Once again, Team Yukon has shown Canada that we northerners know snow.
For the third year in a row, Team Yukon is the best in the country after defending its title at the national snow carving competition in Quebec City.
Yukon took gold with their piece titled Be Bear Aware, which depicts people portaging a canoe stumbling upon a mother bear and her cubs.
“We wanted to portray some of the things that go on in the Yukon,” said Team Yukon member Donald C. Watt.
“One of the things people learn quickly in the Yukon is you have to be aware of where there are bears and what to do and what not to do.
“In our case, we were demonstrating what not to do and that was to get between a mother bear and a cub.
“So we did a bit of a comical thing on that. The cubs had rolled between two people portaging a canoe.”
The win marks the second gold in a row for the team, which topped its competition in the International Snow Carving Festival 2009 in Breckenridge, Colorado. In their first competition of the year in Harbin, China, the team finished second.
In both events the team carved pieces inspired by First Nations legends and art. However, in Quebec they broke from that pattern.
“We tend to move around,” said Watt. “We tend to look for northern themes. Sometimes we use aboriginal legends, sometimes we just use northern ideas.”
Not only was Team Yukon the judge’s first choice, but the Yukoners also won public affection.

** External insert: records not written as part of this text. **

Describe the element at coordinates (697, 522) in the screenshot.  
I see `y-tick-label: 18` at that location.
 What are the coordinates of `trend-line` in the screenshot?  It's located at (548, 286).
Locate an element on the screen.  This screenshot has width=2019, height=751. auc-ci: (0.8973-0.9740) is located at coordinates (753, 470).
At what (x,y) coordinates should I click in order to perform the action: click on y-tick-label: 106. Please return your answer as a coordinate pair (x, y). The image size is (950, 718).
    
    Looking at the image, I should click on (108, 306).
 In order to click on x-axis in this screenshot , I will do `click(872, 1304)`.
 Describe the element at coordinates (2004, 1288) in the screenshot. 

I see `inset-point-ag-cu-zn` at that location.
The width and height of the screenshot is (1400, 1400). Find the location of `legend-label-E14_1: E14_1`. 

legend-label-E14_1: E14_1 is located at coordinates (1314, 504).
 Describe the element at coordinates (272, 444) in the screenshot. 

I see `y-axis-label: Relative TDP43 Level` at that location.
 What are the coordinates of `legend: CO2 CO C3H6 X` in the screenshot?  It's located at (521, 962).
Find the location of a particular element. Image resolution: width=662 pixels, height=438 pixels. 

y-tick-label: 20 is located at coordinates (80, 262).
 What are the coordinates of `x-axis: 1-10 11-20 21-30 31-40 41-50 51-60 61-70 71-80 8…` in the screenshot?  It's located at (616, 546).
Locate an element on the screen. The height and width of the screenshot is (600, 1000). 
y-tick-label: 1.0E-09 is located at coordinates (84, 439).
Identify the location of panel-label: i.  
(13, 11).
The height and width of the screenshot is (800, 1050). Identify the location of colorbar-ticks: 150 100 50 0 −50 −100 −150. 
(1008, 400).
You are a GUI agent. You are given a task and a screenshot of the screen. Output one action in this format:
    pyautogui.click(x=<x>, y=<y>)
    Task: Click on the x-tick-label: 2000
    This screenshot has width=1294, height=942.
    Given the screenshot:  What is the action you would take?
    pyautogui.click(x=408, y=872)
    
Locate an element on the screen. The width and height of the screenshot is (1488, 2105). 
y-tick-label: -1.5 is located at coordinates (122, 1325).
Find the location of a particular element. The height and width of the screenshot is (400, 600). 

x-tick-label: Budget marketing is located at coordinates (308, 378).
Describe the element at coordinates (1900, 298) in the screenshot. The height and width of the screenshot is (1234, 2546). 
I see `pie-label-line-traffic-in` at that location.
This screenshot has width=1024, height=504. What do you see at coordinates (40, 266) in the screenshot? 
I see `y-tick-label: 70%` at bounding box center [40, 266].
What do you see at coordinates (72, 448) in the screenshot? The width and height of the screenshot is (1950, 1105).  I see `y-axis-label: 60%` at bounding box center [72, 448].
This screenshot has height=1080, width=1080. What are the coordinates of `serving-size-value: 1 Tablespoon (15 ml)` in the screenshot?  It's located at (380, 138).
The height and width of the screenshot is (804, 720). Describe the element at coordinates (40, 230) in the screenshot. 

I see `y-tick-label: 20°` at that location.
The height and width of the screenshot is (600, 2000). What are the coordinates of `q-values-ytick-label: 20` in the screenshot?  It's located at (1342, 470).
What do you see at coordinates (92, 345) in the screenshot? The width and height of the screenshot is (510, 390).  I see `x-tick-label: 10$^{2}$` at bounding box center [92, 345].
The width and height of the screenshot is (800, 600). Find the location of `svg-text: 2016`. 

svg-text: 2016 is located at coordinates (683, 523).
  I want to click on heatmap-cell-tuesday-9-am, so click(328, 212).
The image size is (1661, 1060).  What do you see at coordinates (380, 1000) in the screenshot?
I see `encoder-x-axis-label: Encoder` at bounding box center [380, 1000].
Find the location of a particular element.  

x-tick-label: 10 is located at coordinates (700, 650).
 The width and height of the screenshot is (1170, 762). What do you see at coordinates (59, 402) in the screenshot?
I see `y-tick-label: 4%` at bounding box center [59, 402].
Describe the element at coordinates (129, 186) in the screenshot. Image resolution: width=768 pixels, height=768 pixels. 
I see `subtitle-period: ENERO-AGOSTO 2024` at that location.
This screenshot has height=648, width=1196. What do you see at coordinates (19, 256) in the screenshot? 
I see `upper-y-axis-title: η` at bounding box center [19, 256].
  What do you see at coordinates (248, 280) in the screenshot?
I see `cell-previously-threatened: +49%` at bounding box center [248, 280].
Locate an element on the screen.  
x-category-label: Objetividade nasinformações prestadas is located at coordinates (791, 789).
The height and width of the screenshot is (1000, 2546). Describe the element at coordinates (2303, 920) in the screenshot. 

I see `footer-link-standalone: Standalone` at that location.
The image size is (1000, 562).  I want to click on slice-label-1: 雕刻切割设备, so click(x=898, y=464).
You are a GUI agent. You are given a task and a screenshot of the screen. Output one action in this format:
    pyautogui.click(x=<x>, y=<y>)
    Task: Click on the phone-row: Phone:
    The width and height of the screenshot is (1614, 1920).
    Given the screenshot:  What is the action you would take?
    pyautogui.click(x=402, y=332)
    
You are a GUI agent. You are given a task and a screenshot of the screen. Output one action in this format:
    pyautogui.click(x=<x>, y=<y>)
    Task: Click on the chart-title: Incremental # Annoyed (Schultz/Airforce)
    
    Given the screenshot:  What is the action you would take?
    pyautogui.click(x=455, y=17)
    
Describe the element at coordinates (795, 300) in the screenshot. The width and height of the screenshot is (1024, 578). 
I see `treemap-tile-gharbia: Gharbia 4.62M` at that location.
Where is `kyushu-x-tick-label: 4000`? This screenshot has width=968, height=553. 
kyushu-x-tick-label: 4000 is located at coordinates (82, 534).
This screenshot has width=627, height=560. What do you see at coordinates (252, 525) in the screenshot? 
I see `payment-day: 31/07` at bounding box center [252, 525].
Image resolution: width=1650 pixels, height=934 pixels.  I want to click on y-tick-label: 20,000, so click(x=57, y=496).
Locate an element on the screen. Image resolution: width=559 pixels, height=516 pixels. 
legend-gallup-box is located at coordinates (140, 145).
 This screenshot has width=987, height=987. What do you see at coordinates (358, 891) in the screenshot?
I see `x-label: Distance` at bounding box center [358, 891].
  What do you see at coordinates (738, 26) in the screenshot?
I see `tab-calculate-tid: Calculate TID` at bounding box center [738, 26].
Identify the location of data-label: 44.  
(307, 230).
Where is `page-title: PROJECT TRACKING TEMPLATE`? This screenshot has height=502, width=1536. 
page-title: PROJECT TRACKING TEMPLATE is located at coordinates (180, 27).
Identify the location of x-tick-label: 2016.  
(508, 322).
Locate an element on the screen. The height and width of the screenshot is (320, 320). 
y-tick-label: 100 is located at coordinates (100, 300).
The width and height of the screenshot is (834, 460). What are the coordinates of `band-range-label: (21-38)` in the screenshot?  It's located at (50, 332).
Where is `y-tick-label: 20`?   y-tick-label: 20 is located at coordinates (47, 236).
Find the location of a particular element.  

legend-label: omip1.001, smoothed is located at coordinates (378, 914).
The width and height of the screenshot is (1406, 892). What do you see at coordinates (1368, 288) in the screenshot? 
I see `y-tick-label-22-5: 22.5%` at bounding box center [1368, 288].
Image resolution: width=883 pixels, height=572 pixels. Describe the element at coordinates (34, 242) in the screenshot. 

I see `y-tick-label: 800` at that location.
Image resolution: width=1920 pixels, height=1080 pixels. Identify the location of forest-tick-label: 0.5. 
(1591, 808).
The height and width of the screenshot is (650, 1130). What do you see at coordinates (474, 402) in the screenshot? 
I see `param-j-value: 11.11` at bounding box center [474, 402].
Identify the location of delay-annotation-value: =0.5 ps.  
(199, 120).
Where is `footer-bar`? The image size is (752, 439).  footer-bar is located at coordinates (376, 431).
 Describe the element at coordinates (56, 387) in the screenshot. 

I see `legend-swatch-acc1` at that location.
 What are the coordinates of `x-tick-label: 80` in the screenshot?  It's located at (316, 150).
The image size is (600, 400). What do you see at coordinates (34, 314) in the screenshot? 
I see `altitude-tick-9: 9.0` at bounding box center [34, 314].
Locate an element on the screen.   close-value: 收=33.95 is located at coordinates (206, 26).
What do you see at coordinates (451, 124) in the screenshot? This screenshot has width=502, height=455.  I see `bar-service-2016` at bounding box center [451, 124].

During the competition, many of the 10,000 to 15,000 people strolling through the grounds were polled and most picked Be Bear Aware.
“Those people are polled over a two- or three-hour period,” said Watt. “And the public votes for the piece they like.”
Unlike in past years, the public’s pick was announced before the officials made their decision, thereby ensuring the public’s decision wasn’t influenced by the judges.
“(In past years) the public tended to follow the judges,” said Watt.
With Watt on Team Yukon were Michael Lane and Gisli Balzar.
The national champs are already back at it, competing in the biggest competition of the year: the International Snow Sculpture Competition at the Quebec Winter Carnival.
Starting with a block of snow three times the size of the one in the nationals, Team Yukon is carving another piece inspired by First Nations, titled the Blanket Toss.
“The current one we’re doing is Far North—we’re doing a blanket toss, which is more Inuvialuit than Yukon,” said Watt. “But it’s northern Canada—we’re representing Canada now internationally.
“The story is—currently it’s a game—but it used to be for survival. The Inuvialuit couldn’t see very far because their land was so flat, so they came up with this method of tossing a smaller person up in the air so they could see over the horizon and see where the game was—the caribou or whatever they were hunting.
“So we’ve got six characters around a blanket and a kid being thrown up.”
As the defending international champs, the Yukoners are again the team to beat.
Replacing Balzar in the competition is Calvin Morberg.